M element: Cusp is long and robust. Lateral processes exhibit a great deal of variation in morphologic features as shown by Koike (1990, text-fig. 6). Denticles on inner-lateral process are 5 to 12 in number, they are discrete and curve inward, and tend to increase in size toward cusp. Denticles on outer-lateral process are 4 to 8 in number, they curve inward and tend to increase in size toward cusp, longest denticle is adjacent to the cusp.

S₀ element: Unit is triramous type with robust and long cusp. Antero-lateral process carries 5 to 9 discrete denticles. Upper and basal margins of antero-lateral processes curve gently to sharply in reverse U-like shape. Posterior process possesses 4 to 6 discrete denticles of nearly equal size with cusp in middle to posterior third portion. The morphologic variation in S0 element was shown by Koike (1990, text-fig. 2).

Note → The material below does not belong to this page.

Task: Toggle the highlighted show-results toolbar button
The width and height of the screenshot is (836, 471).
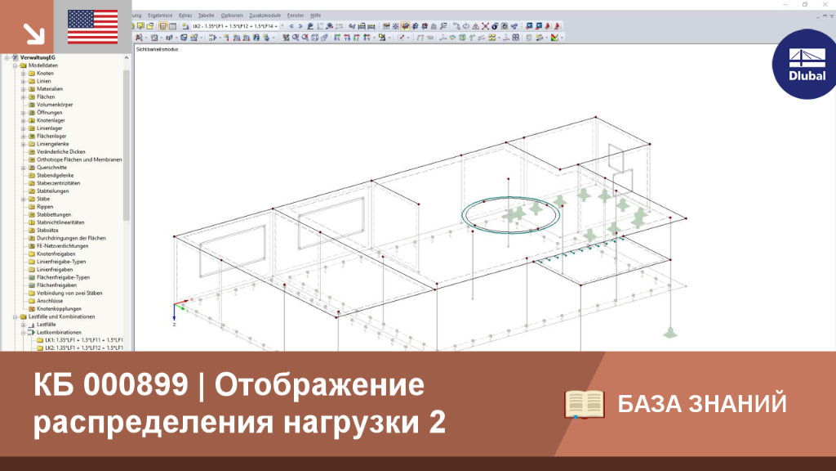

S₁ element: Unit is short extensiform digyrate with moderately to highly arched upper outline. Outer-lateral process bends inward at middle portion and carries 4 to 5 denticles which tend to be large at middle portion. Inner-lateral process slightly curves inward and possesses 4 to 5 denticles which tend to be large near distal end. Cusp is distinct near middle portion of processes.

S₂ element: Unit is crescent-shaped extensiform digyrate and exhibits a great deal of morphologic variation in shape of basal outline. Denticles on outer-lateral process are discrete, 4 to 7 in number and somewhat large at middle portion. Denticles on inner-lateral process are 4 to 7 in number and very large at middle portion. Cusp is distinct near middle portion of processes.

S_3/4 element: Cusp is very long and stout. Anterior process carries 2 to 7 discrete denticles. Posterior process is somewhat longer than or about twice as long as anterior one and carries 5 to 7 discrete denticles. The morphologic variation in S_3/4 element was shown by Koike (1990, text-fig. 4). On the basis of some clusters obtained from the uppermost Smithian limestone of the Taho Formation, the S3 and S4 elements are morphologically the same in one cluster. The great morphologic variation in the S3/4 elements is not of the apparatus position but of each individual apparatus.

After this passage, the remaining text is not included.